---- GIVEN RECORDS

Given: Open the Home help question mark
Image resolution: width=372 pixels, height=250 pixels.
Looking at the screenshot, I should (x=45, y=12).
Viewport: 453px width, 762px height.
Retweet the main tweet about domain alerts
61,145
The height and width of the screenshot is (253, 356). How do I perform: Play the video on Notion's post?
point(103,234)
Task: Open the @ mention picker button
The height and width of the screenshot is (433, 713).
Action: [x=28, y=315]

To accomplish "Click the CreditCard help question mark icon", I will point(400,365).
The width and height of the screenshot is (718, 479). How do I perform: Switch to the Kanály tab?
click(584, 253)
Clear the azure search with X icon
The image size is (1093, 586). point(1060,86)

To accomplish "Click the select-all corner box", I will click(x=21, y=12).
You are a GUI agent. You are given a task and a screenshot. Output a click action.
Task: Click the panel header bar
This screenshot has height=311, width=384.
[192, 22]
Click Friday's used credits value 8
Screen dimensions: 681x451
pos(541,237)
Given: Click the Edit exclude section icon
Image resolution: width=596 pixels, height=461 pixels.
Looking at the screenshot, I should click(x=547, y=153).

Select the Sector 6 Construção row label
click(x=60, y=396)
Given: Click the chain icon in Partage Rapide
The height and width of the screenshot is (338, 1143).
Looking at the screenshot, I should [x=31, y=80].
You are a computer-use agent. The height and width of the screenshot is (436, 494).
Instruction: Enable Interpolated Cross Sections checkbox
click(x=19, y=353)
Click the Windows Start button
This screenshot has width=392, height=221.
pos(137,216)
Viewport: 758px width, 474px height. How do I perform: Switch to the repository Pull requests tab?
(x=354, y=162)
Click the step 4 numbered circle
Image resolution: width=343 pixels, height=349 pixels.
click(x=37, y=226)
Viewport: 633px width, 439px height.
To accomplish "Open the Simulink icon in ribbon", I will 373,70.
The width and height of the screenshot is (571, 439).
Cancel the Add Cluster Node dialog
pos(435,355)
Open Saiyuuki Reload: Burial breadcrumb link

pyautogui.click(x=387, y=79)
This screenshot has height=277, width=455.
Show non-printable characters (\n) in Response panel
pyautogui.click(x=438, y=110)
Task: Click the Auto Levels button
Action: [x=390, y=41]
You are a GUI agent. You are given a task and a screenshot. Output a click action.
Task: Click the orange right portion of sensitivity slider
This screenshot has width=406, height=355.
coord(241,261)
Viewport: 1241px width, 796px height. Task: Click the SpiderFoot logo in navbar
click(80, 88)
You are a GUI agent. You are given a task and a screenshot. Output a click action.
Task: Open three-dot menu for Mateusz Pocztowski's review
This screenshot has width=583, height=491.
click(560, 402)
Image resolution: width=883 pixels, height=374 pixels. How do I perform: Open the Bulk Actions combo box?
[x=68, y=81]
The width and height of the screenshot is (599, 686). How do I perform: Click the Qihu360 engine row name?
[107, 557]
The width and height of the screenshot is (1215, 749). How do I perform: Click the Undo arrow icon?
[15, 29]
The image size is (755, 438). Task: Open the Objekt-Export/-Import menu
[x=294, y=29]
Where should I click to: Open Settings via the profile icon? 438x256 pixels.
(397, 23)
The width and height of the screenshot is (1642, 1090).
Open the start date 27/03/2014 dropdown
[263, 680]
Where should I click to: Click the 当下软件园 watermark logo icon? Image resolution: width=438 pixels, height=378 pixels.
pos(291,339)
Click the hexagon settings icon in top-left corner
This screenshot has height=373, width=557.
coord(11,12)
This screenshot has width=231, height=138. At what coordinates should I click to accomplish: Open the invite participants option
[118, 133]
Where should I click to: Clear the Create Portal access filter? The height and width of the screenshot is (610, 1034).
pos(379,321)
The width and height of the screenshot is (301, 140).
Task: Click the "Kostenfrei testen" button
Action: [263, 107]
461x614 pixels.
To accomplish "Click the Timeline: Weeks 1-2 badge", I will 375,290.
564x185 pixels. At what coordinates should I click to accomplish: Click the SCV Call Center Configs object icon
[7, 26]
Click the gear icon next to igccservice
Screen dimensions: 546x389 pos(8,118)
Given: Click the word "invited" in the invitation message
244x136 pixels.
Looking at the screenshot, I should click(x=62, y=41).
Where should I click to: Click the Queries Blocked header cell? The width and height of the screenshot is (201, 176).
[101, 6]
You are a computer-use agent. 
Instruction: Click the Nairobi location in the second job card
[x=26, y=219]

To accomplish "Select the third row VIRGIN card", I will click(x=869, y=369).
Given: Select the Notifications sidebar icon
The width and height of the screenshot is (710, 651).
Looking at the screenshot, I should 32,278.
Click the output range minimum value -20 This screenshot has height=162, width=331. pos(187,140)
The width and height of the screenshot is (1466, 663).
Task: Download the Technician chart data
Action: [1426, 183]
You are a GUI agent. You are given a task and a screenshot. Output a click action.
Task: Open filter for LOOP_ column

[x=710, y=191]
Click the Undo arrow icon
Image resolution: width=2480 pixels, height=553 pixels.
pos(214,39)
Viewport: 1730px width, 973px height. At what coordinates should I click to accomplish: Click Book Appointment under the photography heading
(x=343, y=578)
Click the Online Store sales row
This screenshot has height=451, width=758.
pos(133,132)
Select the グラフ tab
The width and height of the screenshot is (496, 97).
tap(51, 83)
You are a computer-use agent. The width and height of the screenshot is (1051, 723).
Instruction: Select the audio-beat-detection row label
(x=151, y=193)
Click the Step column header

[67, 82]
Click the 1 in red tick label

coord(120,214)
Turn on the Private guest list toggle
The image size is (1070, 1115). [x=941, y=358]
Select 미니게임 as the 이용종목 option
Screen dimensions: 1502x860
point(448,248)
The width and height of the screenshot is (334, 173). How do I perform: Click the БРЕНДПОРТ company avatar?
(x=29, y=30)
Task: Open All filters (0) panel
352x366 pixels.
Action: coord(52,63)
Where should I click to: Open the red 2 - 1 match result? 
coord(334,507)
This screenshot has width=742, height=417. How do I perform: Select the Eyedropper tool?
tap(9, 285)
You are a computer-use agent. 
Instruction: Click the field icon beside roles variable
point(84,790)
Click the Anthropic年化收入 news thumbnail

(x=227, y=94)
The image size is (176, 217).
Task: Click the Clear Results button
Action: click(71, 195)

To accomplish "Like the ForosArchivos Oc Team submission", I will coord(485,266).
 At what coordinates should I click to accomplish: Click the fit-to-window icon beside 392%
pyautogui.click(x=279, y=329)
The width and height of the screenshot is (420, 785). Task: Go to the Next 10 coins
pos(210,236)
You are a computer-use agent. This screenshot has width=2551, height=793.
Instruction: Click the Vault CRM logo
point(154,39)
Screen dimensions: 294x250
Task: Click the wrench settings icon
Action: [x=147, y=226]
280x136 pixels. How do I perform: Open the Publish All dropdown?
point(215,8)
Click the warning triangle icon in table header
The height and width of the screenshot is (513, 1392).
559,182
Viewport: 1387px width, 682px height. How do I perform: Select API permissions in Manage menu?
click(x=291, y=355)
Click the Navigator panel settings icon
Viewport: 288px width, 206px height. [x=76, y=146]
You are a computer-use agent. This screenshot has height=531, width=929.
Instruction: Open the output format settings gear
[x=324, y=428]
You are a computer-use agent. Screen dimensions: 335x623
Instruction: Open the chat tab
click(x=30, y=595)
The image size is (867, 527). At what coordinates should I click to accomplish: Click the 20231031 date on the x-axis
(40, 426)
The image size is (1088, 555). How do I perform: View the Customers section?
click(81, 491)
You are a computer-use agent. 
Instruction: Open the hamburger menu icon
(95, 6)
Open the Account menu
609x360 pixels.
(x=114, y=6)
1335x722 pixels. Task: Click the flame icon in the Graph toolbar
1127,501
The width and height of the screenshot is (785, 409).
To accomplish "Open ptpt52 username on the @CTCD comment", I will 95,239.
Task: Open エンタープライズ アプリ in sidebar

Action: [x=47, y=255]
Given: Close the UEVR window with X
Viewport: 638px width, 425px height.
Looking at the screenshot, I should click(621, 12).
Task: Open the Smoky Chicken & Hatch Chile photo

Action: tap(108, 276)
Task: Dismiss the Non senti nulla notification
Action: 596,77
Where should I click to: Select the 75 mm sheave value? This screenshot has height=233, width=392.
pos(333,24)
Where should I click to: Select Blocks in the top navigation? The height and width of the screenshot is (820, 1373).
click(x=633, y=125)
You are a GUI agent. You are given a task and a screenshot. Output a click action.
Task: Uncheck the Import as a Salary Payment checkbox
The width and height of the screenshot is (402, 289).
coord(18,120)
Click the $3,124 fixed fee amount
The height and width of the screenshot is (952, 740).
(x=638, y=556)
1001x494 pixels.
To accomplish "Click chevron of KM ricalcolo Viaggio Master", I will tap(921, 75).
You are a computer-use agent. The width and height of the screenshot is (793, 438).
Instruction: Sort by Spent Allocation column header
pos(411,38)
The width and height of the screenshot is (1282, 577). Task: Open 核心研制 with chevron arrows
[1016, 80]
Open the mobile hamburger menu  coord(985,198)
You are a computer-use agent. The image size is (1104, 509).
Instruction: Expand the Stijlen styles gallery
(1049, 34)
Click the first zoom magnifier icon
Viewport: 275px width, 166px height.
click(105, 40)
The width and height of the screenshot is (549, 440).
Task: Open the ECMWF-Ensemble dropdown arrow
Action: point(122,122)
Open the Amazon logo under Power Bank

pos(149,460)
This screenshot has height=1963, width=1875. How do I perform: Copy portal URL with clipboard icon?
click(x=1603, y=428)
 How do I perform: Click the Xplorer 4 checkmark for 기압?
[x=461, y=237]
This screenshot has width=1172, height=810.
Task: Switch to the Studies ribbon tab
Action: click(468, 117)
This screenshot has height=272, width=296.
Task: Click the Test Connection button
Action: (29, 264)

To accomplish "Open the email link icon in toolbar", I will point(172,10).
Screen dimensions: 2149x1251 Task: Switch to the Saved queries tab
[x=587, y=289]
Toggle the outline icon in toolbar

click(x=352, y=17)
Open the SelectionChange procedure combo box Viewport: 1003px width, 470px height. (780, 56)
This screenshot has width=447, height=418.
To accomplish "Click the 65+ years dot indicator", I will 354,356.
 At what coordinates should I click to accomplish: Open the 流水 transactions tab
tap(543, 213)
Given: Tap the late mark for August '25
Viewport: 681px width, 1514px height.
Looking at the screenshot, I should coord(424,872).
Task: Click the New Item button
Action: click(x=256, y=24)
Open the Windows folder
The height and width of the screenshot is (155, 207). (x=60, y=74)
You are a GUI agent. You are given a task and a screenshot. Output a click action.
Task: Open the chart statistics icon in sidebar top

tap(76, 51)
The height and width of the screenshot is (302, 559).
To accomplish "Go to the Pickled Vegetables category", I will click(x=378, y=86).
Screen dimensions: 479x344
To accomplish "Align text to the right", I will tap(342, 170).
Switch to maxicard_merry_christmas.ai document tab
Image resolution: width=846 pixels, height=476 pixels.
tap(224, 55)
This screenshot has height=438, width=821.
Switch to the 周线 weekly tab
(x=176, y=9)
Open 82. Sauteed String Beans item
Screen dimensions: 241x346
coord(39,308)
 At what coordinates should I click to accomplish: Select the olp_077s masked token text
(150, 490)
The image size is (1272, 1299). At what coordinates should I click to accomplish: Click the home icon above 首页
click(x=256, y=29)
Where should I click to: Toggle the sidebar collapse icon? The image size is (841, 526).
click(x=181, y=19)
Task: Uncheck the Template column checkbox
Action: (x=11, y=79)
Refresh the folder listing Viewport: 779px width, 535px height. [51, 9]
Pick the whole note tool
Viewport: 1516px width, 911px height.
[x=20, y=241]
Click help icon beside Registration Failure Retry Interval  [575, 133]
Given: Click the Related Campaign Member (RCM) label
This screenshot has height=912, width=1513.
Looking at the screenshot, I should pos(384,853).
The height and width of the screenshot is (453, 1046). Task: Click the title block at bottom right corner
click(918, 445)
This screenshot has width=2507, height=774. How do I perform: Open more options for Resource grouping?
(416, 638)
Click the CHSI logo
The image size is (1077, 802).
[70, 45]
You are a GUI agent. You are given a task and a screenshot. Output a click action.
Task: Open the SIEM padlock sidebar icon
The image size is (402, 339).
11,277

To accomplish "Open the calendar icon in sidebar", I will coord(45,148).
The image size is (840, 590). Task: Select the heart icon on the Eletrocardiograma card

--------

• **TASK TO CARRY OUT**
Format the part of the data that starts with the line containing "icon beside 392%" and ends with the line containing "click(81, 491)" as a numbered list, with both of those lines included and any blank lines left out.

• **WRITTEN SOLUTION**
1.  At what coordinates should I click to accomplish: Click the fit-to-window icon beside 392%
2. pyautogui.click(x=279, y=329)
3. The width and height of the screenshot is (420, 785). Task: Go to the Next 10 coins
4. pos(210,236)
5. You are a computer-use agent. This screenshot has width=2551, height=793.
6. Instruction: Click the Vault CRM logo
7. point(154,39)
8. Screen dimensions: 294x250
9. Task: Click the wrench settings icon
10. Action: [x=147, y=226]
11. 280x136 pixels. How do I perform: Open the Publish All dropdown?
12. point(215,8)
13. Click the warning triangle icon in table header
14. The height and width of the screenshot is (513, 1392).
15. 559,182
16. Viewport: 1387px width, 682px height. How do I perform: Select API permissions in Manage menu?
17. click(x=291, y=355)
18. Click the Navigator panel settings icon
19. Viewport: 288px width, 206px height. [x=76, y=146]
20. You are a computer-use agent. This screenshot has height=531, width=929.
21. Instruction: Open the output format settings gear
22. [x=324, y=428]
23. You are a computer-use agent. Screen dimensions: 335x623
24. Instruction: Open the chat tab
25. click(x=30, y=595)
26. The image size is (867, 527). At what coordinates should I click to accomplish: Click the 20231031 date on the x-axis
27. (40, 426)
28. The image size is (1088, 555). How do I perform: View the Customers section?
29. click(81, 491)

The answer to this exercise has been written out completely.